Les Salafistes considèrent que l’interdit par les autorités de la première conférence de presse qu’ils avaient voulu organiser, est contraire à la Constitution et viole le droit aux libertés publiques.
En effet, le préfet de Tevragh-Zeine avait interrompu, le mardi 16 juin dernier, une conférence de presse que le parti salafiste en gestation, s’apprêtait à animer dans un hôtel de Nouakchott. Depuis, les militants de cette formation n’arrêtent pas de s’investir pour la tenue de cette conférence.
Faut-il rappeler que c’est en 2014 qu’un groupe de Salafistes avait entamé les démarches administratives pour la reconnaissance d’un parti politique, laquelle allait leur servir comme cadre légal et institutionnel. Cette formation politique serait d’ores et déjà soutenue par d’éminentes personnalités islamiques, à l’image de l’imam de la mosquée saoudienne, Ahmedou Ould Habibourrahmane et Mohamed Lemine Ould Hassane.
Salafisme et démocratie
Paradoxalement, le Front de l’Authenticité et de la Réforme, cheval de Troie politique des Salafistes mauritaniens pour accéder au pouvoir, se veut un parti politique particulier. Sa mission s’achèvera certainement le jour où ses concepteurs auront remporté le scrutin présidentiel.

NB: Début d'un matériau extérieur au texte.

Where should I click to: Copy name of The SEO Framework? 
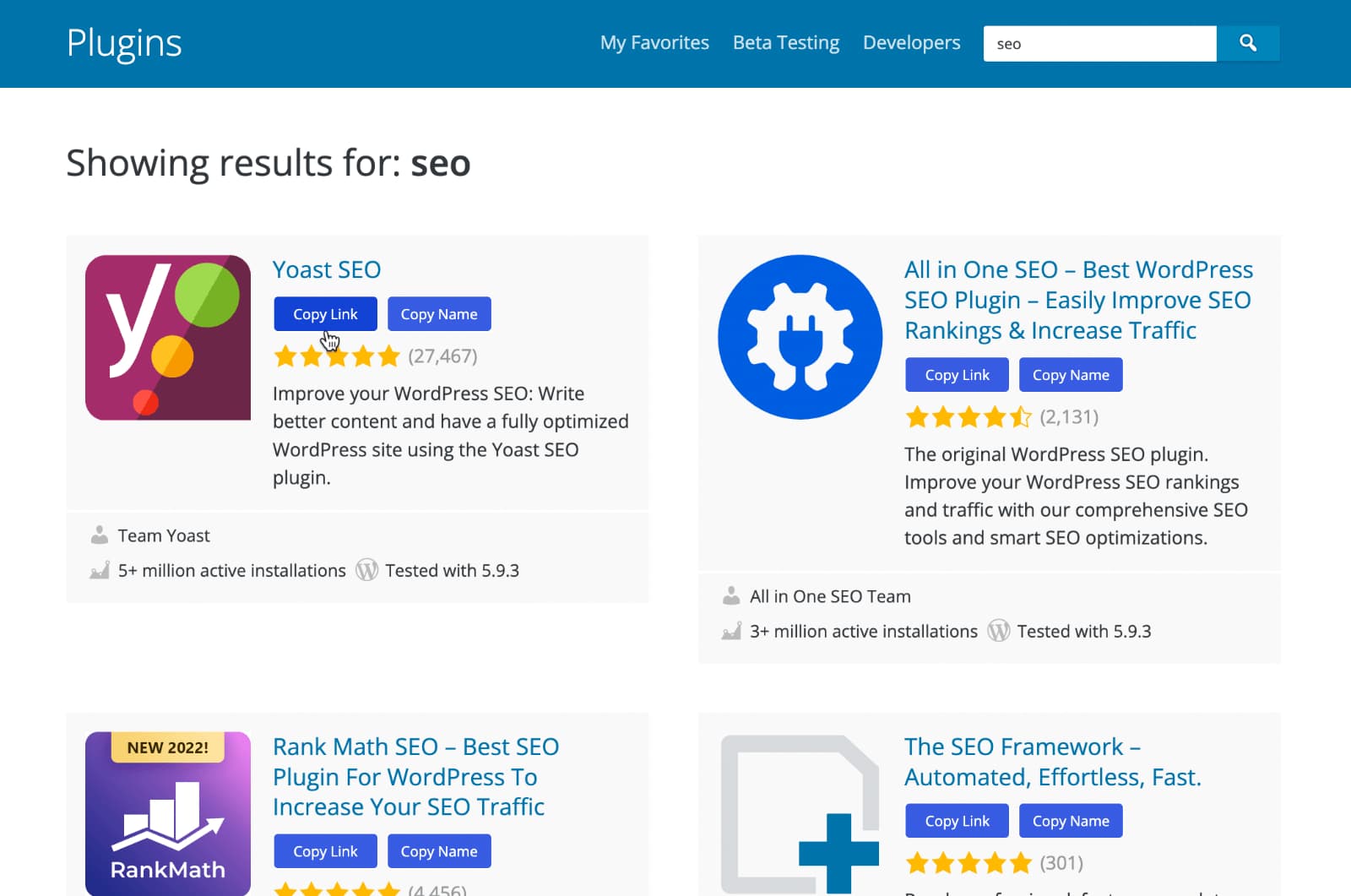[1071, 821]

Dans les faits pourtant, les Salafistes ne semblent pas croire à la démocratie, ni à l’alternance politique au pouvoir. Un de leurs idéologues disait qu’avec eux « les Mauritaniens ne voteront plus jusqu’au jour du Jugement dernier ».
En effet, pour les Salafistes, la démocratie est de la mécréance, un concept impie fabriqué par les Occidentaux. Ils sont également foncièrement opposés aux libertés, au principe de séparation des pouvoirs (Exécutif, Législatif et Judiciaire), à l’égalité entre les hommes et au respect genre, à l’enseignement et au travail des femmes, à toutes les formes de culture, la musique, la peinture, la danse, la poésie mondaine, etc.
De l’avis de certains citoyens, « l’Etat prôné par les Salafistes est un Etat théocratique, bâti sur les châtiments corporels, le seul aspect qu’ils retiennent de la Chari’a, couper la tête des meurtriers, couper la main des voleurs, lapider les femmes adultères… »
« Avec le pouvoir des Salafistes, le Stade Olympique de Nouakchott pourrait se voir transformer en arène des horreurs, là où s’exécuteront toutes les sentences publiques, une fois que le sport de masse mourra de sa triste mort » observe un jeune Rappeur interrogé à propos.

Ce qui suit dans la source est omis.